The convictions marked one of the few times that the district attorney’s office has won a high-visibility case during Garcetti’s tenure--it having failed to secure convictions in the Simpson case, the Snoop Doggy Dogg murder trial and others.

Garcetti has long stressed that his office wins more than 90% of its cases.

But during the campaign, most of Garcetti’s five rivals in the Tuesday primary have emphasized the headline-grabbing cases.

On Wednesday, the challengers refused to give ground.

“Sure, he won this time,” said Todd Blair, campaign manager for challenger Harold Greenberg. “If they had done it right, they would have gotten it the last time.”

Nevertheless, political insiders said Garcetti may get a boost at the ballot box from the verdicts--even though the retrial strategy was engineered by Deputy Dist.
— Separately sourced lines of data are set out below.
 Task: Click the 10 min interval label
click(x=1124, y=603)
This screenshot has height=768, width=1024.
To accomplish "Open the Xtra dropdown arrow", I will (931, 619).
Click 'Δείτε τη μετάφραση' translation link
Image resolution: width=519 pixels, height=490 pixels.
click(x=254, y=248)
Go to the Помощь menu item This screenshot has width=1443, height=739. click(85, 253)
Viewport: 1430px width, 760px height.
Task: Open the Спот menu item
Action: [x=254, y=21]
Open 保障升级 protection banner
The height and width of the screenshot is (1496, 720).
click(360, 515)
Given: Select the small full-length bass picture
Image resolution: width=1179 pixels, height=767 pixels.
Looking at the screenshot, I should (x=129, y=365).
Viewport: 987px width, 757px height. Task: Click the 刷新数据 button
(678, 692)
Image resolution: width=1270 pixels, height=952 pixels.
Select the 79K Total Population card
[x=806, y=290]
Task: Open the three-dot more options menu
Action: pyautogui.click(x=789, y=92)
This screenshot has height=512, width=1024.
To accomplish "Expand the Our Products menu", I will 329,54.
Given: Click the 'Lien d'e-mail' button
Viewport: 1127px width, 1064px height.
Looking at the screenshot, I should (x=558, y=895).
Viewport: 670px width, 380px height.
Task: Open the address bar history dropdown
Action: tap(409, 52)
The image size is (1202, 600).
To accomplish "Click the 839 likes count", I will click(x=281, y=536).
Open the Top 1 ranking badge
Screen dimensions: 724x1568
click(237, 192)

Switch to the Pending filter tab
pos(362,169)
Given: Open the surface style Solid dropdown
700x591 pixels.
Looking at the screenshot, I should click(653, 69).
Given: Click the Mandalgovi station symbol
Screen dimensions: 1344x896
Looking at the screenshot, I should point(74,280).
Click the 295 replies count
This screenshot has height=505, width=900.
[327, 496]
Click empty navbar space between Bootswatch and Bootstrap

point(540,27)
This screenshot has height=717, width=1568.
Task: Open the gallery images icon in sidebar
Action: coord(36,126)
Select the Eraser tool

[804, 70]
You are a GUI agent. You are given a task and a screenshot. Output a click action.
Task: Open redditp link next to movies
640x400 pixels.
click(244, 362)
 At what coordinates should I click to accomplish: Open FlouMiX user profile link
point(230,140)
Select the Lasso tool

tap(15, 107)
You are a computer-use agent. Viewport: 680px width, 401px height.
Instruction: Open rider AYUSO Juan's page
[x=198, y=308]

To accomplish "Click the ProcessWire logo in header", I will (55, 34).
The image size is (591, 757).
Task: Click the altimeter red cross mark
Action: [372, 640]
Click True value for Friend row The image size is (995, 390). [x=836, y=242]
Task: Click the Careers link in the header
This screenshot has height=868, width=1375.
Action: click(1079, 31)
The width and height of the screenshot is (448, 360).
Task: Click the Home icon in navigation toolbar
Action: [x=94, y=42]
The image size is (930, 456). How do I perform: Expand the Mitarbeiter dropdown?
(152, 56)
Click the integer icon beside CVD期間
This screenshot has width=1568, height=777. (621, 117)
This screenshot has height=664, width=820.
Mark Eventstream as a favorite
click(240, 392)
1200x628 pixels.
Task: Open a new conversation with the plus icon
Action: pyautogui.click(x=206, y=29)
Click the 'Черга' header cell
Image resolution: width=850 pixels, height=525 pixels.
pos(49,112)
Atty. David P. Conn.

Garcetti, they noted, took the heat when his deputies lost, especially after the Simpson case. Now it’s his turn to bask in accomplishment.

Analyst Sherry Bebitch Jeffe, senior associate at the Center for Politics and Economics at Claremont Graduate School, said: “I would expect Gil is breathing a wee bit easier. . . . It would have been nicer for Gil if he had won it on the first try. But it certainly is better than a poke in the eye with a sharp stick.”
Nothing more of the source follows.